By Ian Pollock
Personal finance reporter, BBC News
The hearings could affect millions of people with pre-2007 credit cards
Legal test cases at the end of this month will affect the enforceability of hundreds of millions of pounds worth of credit card debts and other loans.
Five days have been set aside at the High Court in Manchester to hear 12 separate cases that will help to determine a variety of legal issues under the Consumer Credit Act (CCA).
Several are being brought on behalf of clients of a prominent claims management company, Cartel Client Review.
Its boss, Carl Wright, hopes that favourable decisions will lay down some legal ground rules that will force banks and card companies to settle thousands of similar cases on his books.
"We want the judges to rule on these claims, providing precedents which will prevent the banks and credit card companies delaying on paying out on consumer claims any longer," Mr Wright says.
The past year or so has seen a largely unreported explosion of litigation in the county courts between lenders and their customers.
There are now thought to be tens of thousands of similar cases in the legal pipeline.
Typically, borrowers argue that their debts cannot be enforced because the lenders have failed to abide by the CCA.
The law says a lender cannot ask a court to enforce a debt if the lender's original agreement failed to comply with certain requirements.
"Once you have established the agreement is defective, in at least one of a number of specific ways, the court has no discretion to grant an enforcement order in favour of the creditor," says barrister Oliver Mishcon.
However, due to a new Consumer Credit Act in 2006, this lack of discretion for judges only applies to regulated consumer credit agreements entered into before April 7 2007.
Specifically, loan agreements for fixed sums or credit cards must contain three "prescribed terms":
• the amount of credit; or the limit of the credit, or the manner in which the limit will be decided
• the rate of interest
• how the borrower is to repay the debt.
Bob Imrie, who trains trading standards officers and also claims management firms in the operation of the CCA, is doubtful that the courts will let people escape their debts.
"Courts are not very sympathetic to claims that terms and conditions were not provided to customers," he says.
"You've got a real problem trying to undo an agreement on a technicality; you've got to provide evidence the banks behaved wrongly," he adds.

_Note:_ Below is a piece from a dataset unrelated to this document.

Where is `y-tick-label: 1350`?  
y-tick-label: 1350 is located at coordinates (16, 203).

However, the potential use of the law to favour debtors was highlighted by a case in October this year at Stockport County Court.
Alun Thomas helped a client challenge a credit card debt of £6,585
Deputy district judge Howarth issued a decision in favour of a Mr Yates, so that his credit card debt of £6,585 can never be collected.

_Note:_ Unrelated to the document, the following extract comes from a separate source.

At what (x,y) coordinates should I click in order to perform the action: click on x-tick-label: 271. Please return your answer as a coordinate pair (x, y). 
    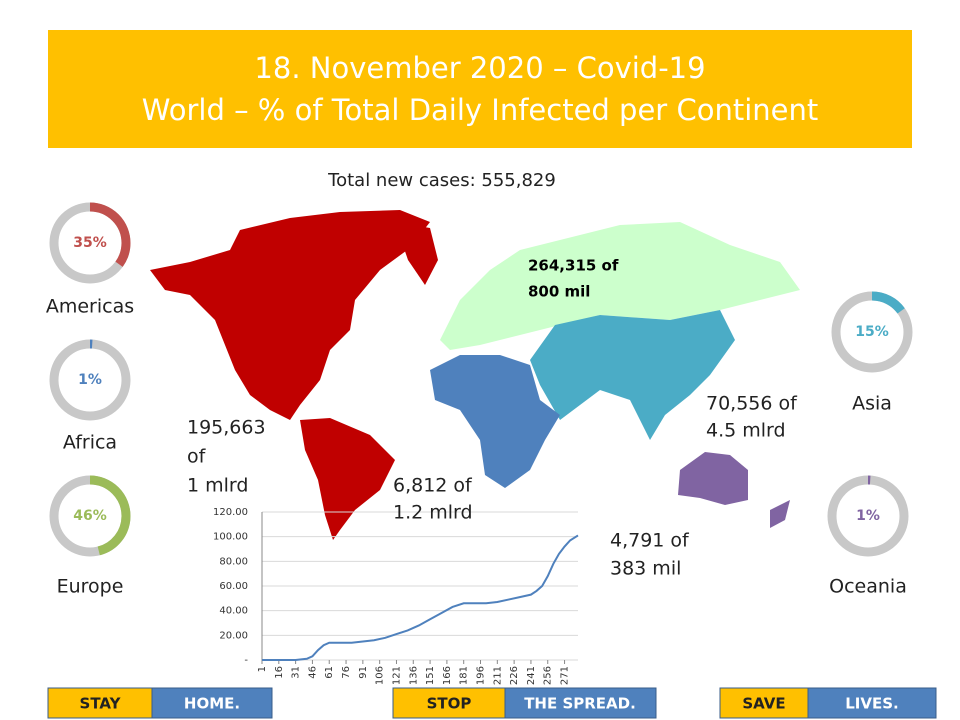
    Looking at the image, I should click on (566, 676).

Mr Yates had run up the debt after taking out the MBNA card in 2003.
In January 2009, the debt was sold, or "assigned", to a debt collection firm called CL Finance and it swiftly took Mr Yates to court to get the money back.

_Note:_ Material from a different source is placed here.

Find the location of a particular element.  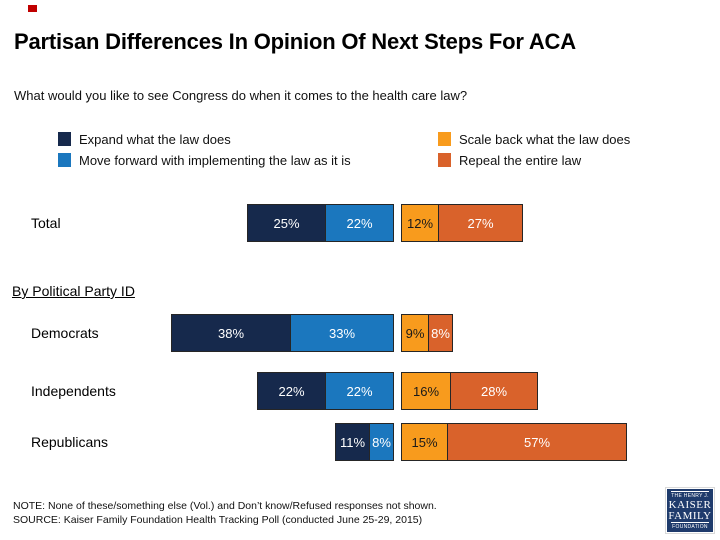

legend-label: Scale back what the law does is located at coordinates (545, 139).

He argued that the copy of the original agreement supplied by MBNA to the court was incomplete and illegible, and so it was unclear that the prescribed terms had in fact been included.
CL Finance did not turn up for the hearing and lost by default, but at the request of Mr Yates' lawyers the judge went on to declare that the debt was unenforceable.
Mr Yates' solicitor, Alun Thomas of law firm JW Hughes in Llandudno, says he has 300 similar cases on his books.
"There are solicitors up and down the country handling many more," he says.
"There are many cases, but almost all of them have yet to be decided."
Difficulties for banks
What has become apparent is that of the millions of credit cards, store cards and personal loans issued since the CCA came into force, some seem to have used incorrectly drafted agreements.
"The proportion of improperly executed credit cards is very high; the further back in time you go, the more sloppy many of the lenders seem to have been," says Mr Mishcon.
What has also emerged is that lenders sometimes have great difficulty:
• presenting debtors and courts with a copy of the original signed agreement
• presenting one that is legible enough to show that it contained the prescribed terms
• showing that the terms were supplied at the time the agreement was struck, or were embodied in the same document.
One bank is even thought to have destroyed all its old loan and credit card agreements as a matter of policy.
"I have spoken to many ex-members of staff who told me their agreements were carted off by couriers at the end of each week with no proper filing," says Bob Imrie.
It would be wrong to assume that this groundswell of litigation means that banks are generally in the wrong and will necessarily lose.
Three English test cases heard in October and November, one in the High Court and two in the Appeal Court, have all been won by lenders.
One, involving a man called Philip McGuffick and the Royal Bank of Scotland, bent the stick very much in favour of lenders.
The case concerned the situation where a lender is temporarily unable to produce a copy of the loan agreement, perhaps because it is having trouble finding it.
Although that prevents the lender chasing the debt by court action for the time being, the ruling means it can still put other pressure on a borrower to pay up, for instance by threatening to inform credit reference agencies that the borrower is in default.
"We are still learning, the law is not settled," another barrister said.
"It is complicated, not resolved, and no one is in a position of certainty at the moment," he added.